--- Problem requirements ---
How many lines in the items below contain the word "accomplish"? Give only the number.

--- Given data ---
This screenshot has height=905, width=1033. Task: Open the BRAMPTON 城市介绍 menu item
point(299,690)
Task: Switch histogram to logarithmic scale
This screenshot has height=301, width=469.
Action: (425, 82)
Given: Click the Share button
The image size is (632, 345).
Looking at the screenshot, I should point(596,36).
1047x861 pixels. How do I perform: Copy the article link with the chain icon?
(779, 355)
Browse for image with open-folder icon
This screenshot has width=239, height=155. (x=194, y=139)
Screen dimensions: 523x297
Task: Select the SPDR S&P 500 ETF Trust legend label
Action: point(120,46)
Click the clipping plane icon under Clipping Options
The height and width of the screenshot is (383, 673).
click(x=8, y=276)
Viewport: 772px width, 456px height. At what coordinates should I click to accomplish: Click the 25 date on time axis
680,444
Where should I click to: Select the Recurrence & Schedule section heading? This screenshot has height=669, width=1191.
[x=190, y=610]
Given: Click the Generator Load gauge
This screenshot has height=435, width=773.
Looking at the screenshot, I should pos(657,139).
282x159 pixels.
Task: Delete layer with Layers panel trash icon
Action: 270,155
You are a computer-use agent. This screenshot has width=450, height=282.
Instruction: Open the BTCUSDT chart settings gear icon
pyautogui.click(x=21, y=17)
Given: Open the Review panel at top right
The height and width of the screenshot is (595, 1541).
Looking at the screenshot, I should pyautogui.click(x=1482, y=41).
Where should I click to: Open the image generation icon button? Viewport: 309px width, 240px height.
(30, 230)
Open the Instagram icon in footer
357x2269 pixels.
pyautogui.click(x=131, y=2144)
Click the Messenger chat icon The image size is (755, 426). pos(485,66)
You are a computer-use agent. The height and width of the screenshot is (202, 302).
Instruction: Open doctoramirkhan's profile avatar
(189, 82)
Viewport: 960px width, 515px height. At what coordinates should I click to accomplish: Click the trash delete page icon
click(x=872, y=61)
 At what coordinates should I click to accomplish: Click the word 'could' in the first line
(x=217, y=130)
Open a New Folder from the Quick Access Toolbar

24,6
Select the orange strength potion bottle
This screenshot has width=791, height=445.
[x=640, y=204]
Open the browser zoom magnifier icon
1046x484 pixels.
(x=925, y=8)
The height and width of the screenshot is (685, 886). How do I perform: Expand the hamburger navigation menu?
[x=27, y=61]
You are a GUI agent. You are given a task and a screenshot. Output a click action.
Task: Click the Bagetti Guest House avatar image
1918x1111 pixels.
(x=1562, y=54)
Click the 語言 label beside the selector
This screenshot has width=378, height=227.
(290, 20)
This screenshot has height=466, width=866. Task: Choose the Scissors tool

--- Solved exercise ---
3